Ovvero?
«Una leadership dittatoriale non ha alcuna possibilità di farcela con le nuove generazioni, tantomeno il meccanismo, molto anni Ottanta e Novanta, di ricompensare con ruoli dirigenziali la massima produttività. Ai loro manager oggi i giovani chiedono altro. Anzi, lo pretendono: vogliono trasparenza, inclusione, verità».
Nel libro sostiene che per essere leader consapevoli bisogna essere transformazionali: che cosa significa?
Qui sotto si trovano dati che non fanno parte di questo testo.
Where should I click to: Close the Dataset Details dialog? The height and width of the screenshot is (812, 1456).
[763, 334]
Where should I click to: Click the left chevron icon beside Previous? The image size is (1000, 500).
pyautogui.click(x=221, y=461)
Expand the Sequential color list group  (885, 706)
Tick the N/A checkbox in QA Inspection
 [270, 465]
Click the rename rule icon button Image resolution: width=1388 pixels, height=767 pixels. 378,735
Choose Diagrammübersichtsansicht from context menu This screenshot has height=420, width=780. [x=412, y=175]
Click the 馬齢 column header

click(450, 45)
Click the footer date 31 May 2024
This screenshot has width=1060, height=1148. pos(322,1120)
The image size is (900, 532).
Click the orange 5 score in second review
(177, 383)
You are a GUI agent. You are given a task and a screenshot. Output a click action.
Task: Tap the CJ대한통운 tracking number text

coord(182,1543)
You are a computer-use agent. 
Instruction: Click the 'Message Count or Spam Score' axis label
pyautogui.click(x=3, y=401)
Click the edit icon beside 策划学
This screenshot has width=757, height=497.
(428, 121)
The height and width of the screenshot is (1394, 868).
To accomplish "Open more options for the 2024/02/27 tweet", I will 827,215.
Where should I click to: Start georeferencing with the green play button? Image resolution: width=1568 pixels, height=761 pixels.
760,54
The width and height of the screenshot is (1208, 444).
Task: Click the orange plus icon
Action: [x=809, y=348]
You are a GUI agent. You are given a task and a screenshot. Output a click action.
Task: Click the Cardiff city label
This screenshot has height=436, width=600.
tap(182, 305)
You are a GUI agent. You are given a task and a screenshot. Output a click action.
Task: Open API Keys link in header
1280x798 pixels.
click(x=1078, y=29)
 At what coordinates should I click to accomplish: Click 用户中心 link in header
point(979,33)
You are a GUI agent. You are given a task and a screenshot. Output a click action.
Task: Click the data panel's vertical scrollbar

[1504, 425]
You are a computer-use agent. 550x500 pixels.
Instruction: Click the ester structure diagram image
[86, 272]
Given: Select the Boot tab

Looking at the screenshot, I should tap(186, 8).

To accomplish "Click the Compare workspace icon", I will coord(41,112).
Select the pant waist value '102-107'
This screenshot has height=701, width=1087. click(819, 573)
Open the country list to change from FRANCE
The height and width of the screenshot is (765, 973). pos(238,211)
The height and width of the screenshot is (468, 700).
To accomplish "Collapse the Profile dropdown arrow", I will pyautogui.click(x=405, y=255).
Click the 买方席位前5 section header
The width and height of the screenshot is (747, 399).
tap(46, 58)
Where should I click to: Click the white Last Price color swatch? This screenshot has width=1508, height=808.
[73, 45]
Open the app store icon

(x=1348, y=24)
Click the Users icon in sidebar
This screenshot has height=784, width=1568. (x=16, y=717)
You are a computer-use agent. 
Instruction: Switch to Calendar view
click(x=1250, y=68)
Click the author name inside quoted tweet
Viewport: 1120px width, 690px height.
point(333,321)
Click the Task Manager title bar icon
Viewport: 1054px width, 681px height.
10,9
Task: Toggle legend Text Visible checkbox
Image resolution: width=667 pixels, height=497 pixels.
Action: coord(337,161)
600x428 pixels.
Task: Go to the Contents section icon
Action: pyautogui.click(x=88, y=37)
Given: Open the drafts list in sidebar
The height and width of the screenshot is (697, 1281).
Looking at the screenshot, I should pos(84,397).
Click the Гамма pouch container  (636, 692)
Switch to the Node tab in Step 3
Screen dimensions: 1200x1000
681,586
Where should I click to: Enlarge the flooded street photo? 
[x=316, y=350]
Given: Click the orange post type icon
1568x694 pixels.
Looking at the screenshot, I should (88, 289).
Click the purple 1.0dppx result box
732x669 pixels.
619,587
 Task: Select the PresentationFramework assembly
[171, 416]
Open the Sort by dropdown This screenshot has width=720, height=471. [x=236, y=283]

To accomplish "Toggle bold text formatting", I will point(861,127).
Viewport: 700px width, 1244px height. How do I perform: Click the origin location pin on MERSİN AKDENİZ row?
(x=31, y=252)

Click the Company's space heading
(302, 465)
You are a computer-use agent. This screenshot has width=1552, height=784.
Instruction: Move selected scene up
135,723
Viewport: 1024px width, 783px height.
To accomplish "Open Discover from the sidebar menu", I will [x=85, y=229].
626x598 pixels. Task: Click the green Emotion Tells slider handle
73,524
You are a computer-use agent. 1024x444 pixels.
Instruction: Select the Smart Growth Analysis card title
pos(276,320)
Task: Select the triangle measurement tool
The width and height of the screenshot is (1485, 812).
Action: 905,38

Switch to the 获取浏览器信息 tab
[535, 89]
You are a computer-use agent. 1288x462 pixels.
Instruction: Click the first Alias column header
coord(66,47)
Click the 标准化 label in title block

«Se vuoi essere alla guida di una società o di un gruppo, piccolo o grande che sia, devi essere di ispirazione. Per motivare i giovani, per convincerli a restare in azienda, bisogna coinvolgerli, entrare nelle loro menti. Millennial e Generazione Z vivono in una realtà connessa e integrata: il lavoro e la vita privata non sono divisi a compartimenti stagni come in passato».
Facciamo qualche esempio.
«Capita sempre più spesso che i dipendenti chiedano che l’azienda prenda una posizione netta su certe questioni. Sono sensibili al tema dell’inquinamento, alle diseguaglianze sociali. Non dimentichiamoci poi che la nostra vita è molto esposta al giudizio altrui, grazie ai social. Il privato emerge e determina, agli occhi di chi lavora per noi, il tipo di persona che siamo».
È dunque più complesso che in passato essere oggi un leader?
«Richiede maggior investimento su di sé, maggior impegno. Bisogna mettersi in gioco in prima persona».